ミッチェル・デュークへのロングフィードを軸にして攻撃を組み立て、セカンドボールを拾ってゴールへ迫っていく。剛健なサッカーだったけども、横浜FCの選手たちはそれを嫌がっていたし、ファジアーノの選手たちの意志は統一されていた。試合序盤からファジアーノは敵陣にどんどんボールを送り込んで横浜FCを押し込んでいった。
デュークは圧巻だったし、チアゴ・アウベスはこの日も精力的に攻守に関わっていく。そして、右ウイングで初先発した木村太哉も躍動した。3トップの強みを押し出して戦うファジアーノは、その勢いのままPKを獲得して先制点の奪取に成功した。
ただ、対戦相手の横浜FCは力で押し続けられるような相手ではなかった。

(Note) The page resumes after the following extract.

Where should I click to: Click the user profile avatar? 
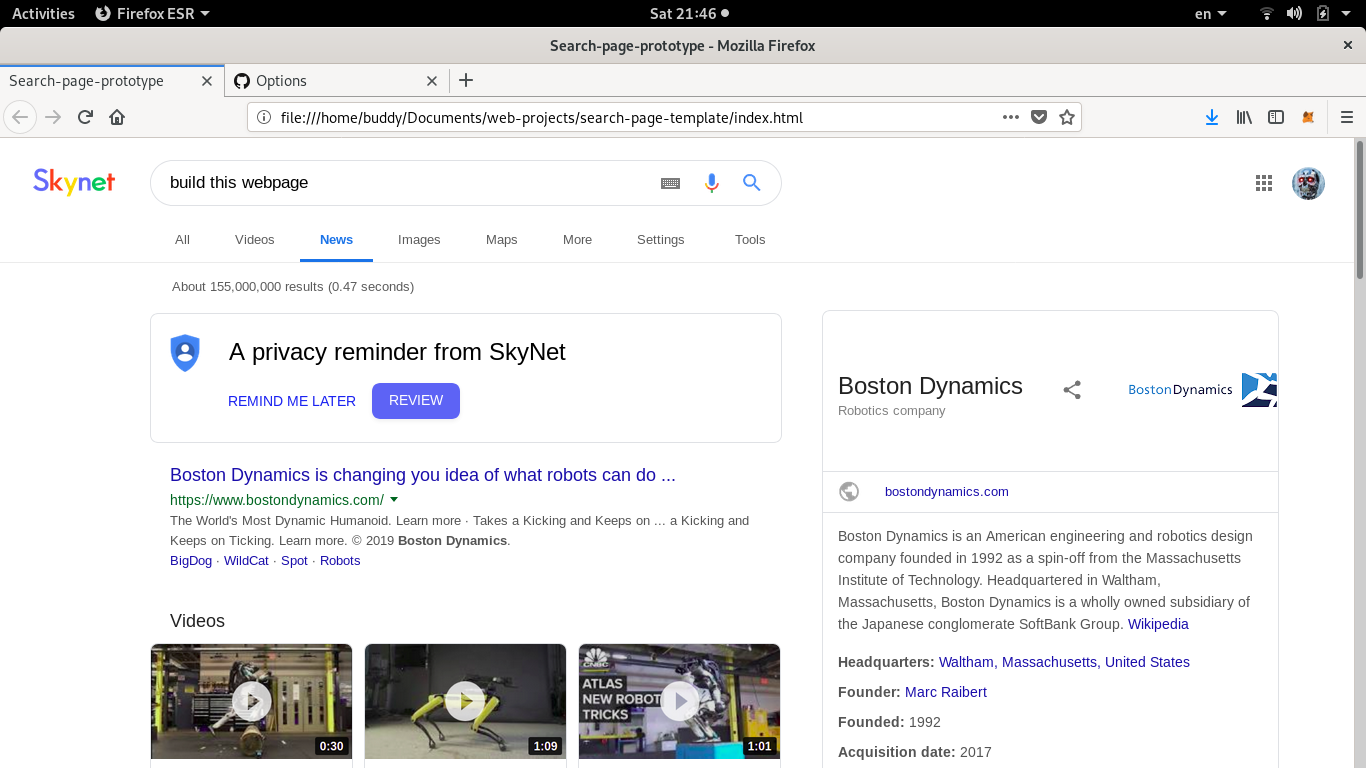[x=1308, y=183]
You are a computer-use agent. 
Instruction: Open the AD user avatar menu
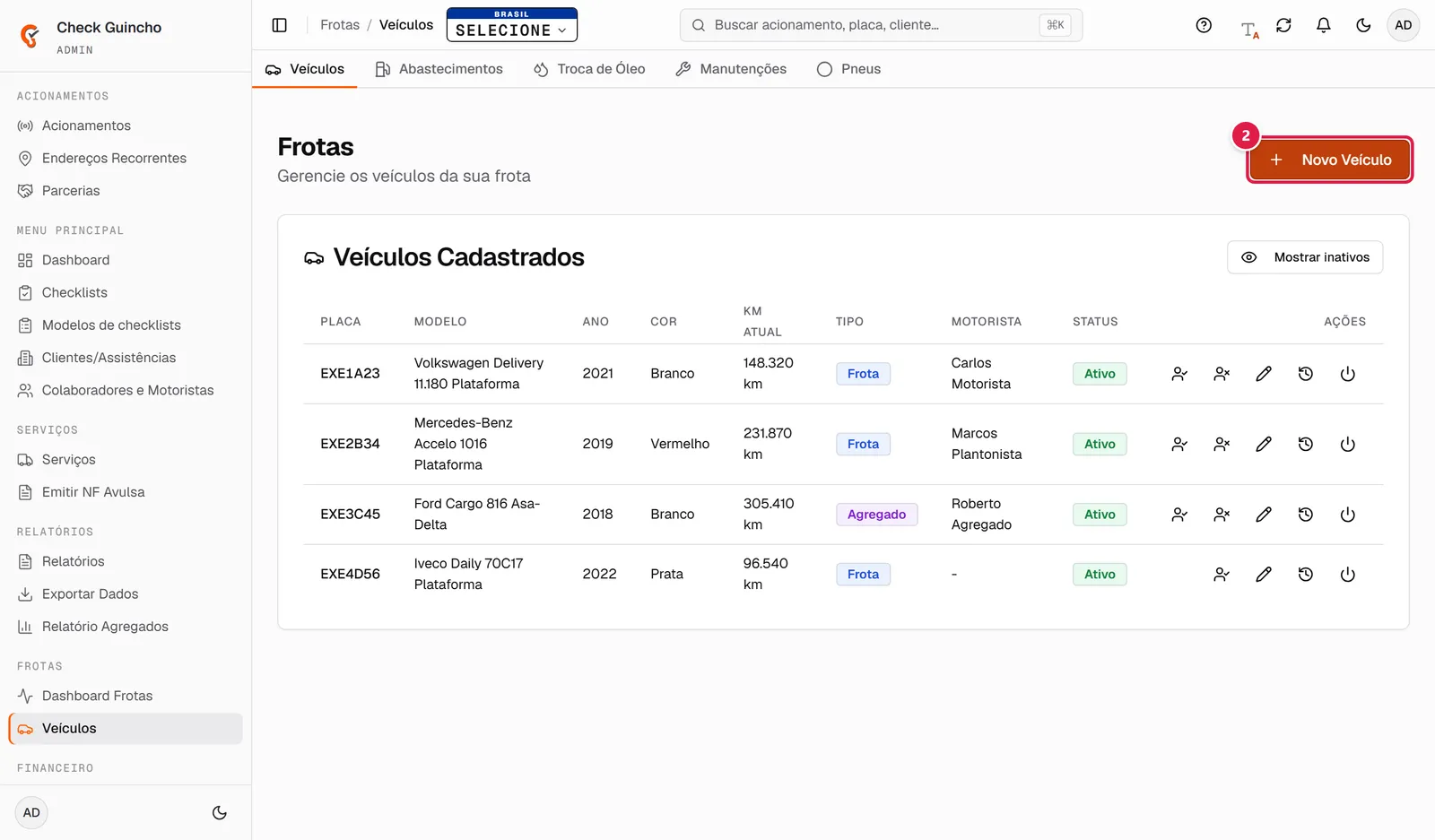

徐々にファジアーノの守る時間が長くなっていく。守備陣が集中して危険なところを埋めて決定的なピンチを迎えることはなかったが、後半に入るとさらに横浜FCの攻撃のテンポが上がっていき、選手交代によってパワーとスピードもアップすると、ファジアーノの守備陣は耐えられなかった。70分にフェリペ・ヴィゼウにヘディングシュートを決められて同点に追い付かれた。
その後、金山隼樹のビッグセーブがあったことも思えば、引き分けて勝点1を積み上げられたことは好意的に受け入れるべきなのだろう。しかし、ファジアーノの目標はJ1昇格なのだ。この結果に満足してはいられない。
J1昇格のために
「今年はクラブもJ1への強い想いを発信しています。J1についての想いを聞かせてください」 この質問に赤嶺真吾さんは真摯に応じくれた。そう言えば、ファジアーノに在籍していたときからずっと「J1に行けば、見える景色が変わる」と、赤嶺さんは言っていた。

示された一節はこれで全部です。